11 March 2021
Does anybody remember those annoying dialog boxes that would appear on every program load? Not the pretty splash screens, those are normally works of art and vanish in a few seconds. No, I'm talking about the "Tip of the Day".
This box contained a list of useless tidbits, each one intended to be useful but normally not. Someone was clearly inspired by cue cards or Post-it notes.
It does remind me of a similar thing,
I wondered: when did this box first appear on our screens, and are there any programs out today that still use it?
I think I've found the earliest example, but there may well be another program that I don't know about. If you find an earlier case, please let me know and I'll update this. In the meantime...
28 October 1993
Always hold the blades shut.
So perhaps it was one of Microsoft's ideas. 1993 was around the time when they were trying to make their software more home-user friendly. Tips might've been one of their experimental ideas.

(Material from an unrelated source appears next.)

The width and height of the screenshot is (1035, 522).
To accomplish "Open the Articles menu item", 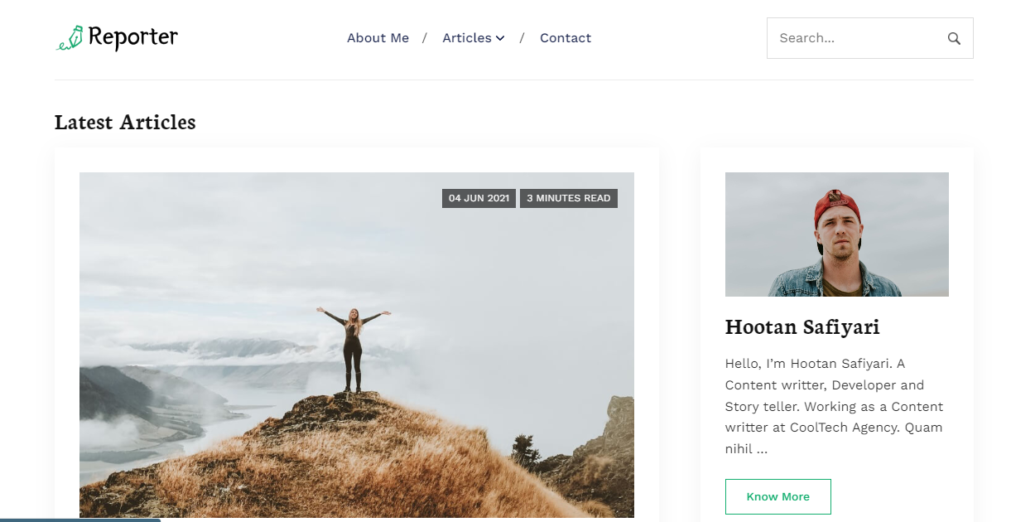I will point(467,38).
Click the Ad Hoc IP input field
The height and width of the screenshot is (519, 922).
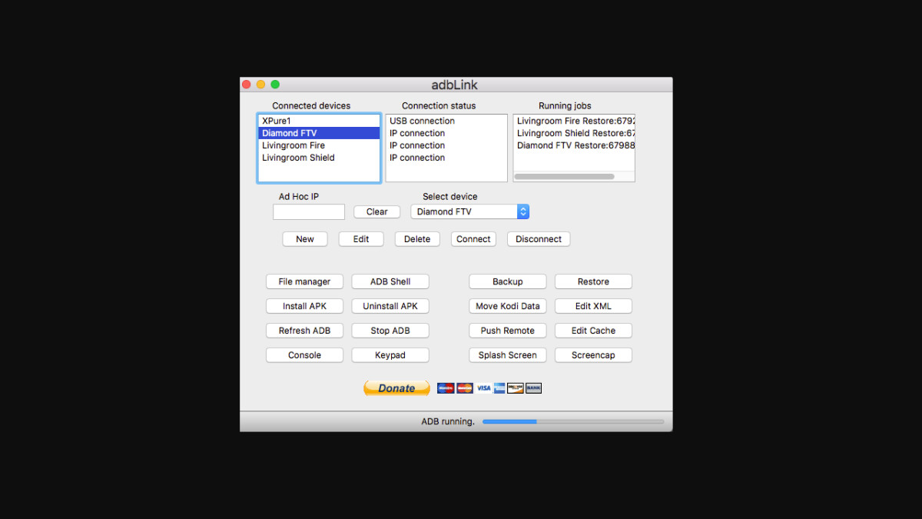(309, 212)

This box also existed in Word 95, the 32-bit update to Word 6, but was removed in Word 97. Instead we got to enjoy the Office Assistants in all their pestering glory. The weird Mac port has it as well.
That shade of yellow looks familiar...
Windows 95 itself had its own welcome dialog, so similar in concept that it even used the same kind of icon and yellow background.
1 February 2021
XnView Classic, at version 2.49.5 today still has some tips to give. Don't get me wrong, XnView is a great imaging program, and its command line tool NConvert has helped me out when ImageMagick wouldn't. But that tip box, arrgh. I'll be fair. XnView has a heritage going back decades, and this box is almost certainly a relic from its past.
22 September 1998
WinZip is surely the patron saint of the "Tip du Jour". I must've seen it several times a day for quite a while. Despite the selection box offering to switch the darn thing off, I tended to press ESC as it was faster.
On Apple IOS, there is an application called "Tips". Unless disabled, it will periodically push notifications in your face. The true heir to the tip o' the day.